According to the article, requests for proposals will go out on Monday and will be due November 20. The properties will likely be wide-ranging; Cavaan’s article mentions as examples "the Chestnut Street School, the Gemini property in the South End, Court Square Hotel (PDF) and the York Street jail."

Too bad California-based design and marketing firm IDEO probably isn’t in the running. In a recent article in Metropolis by Andrew Blum, IDEO’s "Smart Space" work in Kansas City is described as something that "looks a lot like urban planning," but isn’t. Fred Dust, who leads the Smart Space Practice for IDEO, uses "innovative design methodologies" and applies them (PDF) to city and government planning issues. From the article:

Instead of doing massing studies or land-use plans, laying out infrastructure, writing zoning codes, or proposing blockbuster museums, IDEO’s Smart Space group articulates the spirit of a place but leaves its realization to the clients: developers, park conservancies, hospitality companies. …

The firm deliberately dodges all the “technical” parts of urban planning: arranging infrastructure, determining financing, and navigating the public process. Instead it practices urban planning as branding: define the spirit of a place and then let others articulate that spirit—whether in bricks, mortar, tax breaks, or billboards. IDEO claims accountability only for its ideas.

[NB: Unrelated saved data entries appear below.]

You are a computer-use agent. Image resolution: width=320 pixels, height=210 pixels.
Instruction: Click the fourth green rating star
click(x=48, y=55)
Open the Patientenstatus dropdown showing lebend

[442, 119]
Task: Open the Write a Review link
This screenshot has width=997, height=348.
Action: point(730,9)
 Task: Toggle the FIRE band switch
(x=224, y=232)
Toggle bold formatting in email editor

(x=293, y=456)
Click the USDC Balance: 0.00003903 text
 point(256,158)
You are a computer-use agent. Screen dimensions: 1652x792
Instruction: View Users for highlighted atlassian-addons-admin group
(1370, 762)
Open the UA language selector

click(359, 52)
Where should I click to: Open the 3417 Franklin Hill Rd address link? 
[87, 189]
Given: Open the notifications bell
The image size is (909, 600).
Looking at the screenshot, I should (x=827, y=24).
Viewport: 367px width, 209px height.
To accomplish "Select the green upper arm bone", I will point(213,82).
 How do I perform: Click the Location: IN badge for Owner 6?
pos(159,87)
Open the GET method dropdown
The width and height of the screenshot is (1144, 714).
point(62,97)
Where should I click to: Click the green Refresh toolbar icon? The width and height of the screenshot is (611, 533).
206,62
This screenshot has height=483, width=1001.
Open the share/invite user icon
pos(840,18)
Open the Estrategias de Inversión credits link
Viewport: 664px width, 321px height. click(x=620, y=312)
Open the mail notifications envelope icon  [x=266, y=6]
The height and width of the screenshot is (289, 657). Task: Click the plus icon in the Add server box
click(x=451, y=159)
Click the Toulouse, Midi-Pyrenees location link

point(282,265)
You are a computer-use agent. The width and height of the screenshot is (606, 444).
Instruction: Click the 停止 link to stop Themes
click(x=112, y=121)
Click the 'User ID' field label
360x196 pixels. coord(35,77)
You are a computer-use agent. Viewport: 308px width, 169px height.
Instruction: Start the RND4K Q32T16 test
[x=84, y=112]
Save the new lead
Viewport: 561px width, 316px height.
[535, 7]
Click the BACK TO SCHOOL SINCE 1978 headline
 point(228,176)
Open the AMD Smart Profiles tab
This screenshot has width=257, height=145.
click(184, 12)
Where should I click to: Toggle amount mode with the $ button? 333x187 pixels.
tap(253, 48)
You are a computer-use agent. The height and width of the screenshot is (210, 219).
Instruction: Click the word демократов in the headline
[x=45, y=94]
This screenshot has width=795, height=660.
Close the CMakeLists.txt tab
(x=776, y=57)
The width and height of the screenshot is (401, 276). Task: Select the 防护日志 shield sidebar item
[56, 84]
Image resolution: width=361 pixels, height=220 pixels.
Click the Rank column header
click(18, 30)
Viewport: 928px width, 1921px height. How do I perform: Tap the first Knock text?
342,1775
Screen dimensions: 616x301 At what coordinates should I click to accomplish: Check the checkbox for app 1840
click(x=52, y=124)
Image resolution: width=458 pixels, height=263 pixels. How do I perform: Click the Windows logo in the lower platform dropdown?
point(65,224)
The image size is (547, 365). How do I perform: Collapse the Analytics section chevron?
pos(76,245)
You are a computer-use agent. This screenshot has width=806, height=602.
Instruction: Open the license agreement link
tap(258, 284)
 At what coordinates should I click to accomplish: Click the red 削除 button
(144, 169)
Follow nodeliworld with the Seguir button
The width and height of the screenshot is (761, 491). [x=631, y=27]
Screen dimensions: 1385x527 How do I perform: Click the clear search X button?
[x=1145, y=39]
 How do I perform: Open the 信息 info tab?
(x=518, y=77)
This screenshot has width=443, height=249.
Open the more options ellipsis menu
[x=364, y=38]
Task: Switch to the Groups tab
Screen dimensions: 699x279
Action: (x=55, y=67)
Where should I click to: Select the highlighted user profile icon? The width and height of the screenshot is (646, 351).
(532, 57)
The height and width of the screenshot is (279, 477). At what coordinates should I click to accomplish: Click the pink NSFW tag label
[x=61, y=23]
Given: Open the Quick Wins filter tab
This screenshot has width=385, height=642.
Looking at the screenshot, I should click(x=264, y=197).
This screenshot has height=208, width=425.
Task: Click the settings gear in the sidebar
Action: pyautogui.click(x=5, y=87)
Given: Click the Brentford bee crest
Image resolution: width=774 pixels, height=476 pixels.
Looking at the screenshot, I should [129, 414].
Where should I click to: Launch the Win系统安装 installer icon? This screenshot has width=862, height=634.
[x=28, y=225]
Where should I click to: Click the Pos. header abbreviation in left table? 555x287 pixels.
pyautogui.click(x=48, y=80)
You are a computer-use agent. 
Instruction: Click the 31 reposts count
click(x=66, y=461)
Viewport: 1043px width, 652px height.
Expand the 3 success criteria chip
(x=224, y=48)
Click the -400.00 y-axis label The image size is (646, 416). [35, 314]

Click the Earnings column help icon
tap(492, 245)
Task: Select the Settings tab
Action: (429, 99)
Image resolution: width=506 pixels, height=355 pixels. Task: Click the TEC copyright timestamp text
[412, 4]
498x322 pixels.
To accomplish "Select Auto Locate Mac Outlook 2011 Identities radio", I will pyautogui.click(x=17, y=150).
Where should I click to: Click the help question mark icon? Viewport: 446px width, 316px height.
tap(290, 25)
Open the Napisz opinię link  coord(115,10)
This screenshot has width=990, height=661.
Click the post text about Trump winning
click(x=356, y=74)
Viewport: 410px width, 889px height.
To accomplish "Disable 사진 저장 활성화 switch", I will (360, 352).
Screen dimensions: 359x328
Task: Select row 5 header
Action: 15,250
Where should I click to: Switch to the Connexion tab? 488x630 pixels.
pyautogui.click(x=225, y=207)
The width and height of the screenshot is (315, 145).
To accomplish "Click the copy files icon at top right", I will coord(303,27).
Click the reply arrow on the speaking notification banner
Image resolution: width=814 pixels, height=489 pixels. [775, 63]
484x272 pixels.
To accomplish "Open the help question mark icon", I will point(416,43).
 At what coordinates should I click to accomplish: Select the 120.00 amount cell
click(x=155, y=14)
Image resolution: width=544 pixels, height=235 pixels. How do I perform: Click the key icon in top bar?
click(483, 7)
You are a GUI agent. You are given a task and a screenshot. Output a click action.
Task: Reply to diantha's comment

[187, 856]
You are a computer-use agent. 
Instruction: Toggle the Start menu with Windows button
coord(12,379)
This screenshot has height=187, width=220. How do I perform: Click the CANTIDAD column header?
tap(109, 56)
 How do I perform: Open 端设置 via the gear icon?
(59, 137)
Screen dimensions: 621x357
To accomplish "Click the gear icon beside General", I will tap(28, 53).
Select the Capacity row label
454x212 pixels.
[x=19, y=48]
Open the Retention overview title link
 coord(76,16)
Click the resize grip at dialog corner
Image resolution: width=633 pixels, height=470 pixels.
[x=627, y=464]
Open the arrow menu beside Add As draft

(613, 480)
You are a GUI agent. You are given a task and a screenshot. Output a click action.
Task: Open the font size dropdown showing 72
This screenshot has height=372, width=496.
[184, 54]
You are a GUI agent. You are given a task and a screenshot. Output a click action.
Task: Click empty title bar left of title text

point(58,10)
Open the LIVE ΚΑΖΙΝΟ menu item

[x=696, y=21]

It’s not clear that works, mostly because it’s too early to tell—but also because the team at IDEO is messing with the DNA of the planning process. They’re changing it from a concrete process of infrastructure and building to an imagined one of narrative and identity; they’re exchanging the idea of a place for place itself. In an urban realm already threatened by privatization—not just by developers but by a broader trend toward place-making as marketing—IDEO’s approach could be seen to further erode the idea of city-building as a democratic process (if it ever was) because of the way it applies the shiny language of marketing to the gritty mixed-up world of the city. As IDEO emphasizes, its communication skills have been honed in the corporate world, and its “user centered” approach is often cast as a particularly empathetic version of market research.

IDEO’s approach could be seen as a desperately needed fix to the broken instrument of urban planning, a way to energize a public process that too often skews places to the lowest common denominator. Some leading planners are willing to give it a shot.

In the October 16 issue of Business West, George O’Brien published a summary of the Urban Land Institute panel visit to Springfield, including some unique statements from panelists Barry Elbasani and Lew Bolan. The city’s image—its "narrative and identity"—are emerging as critical to its stability. At this stage, it looks like it may partly be up to the "shiny language of marketing" to help us.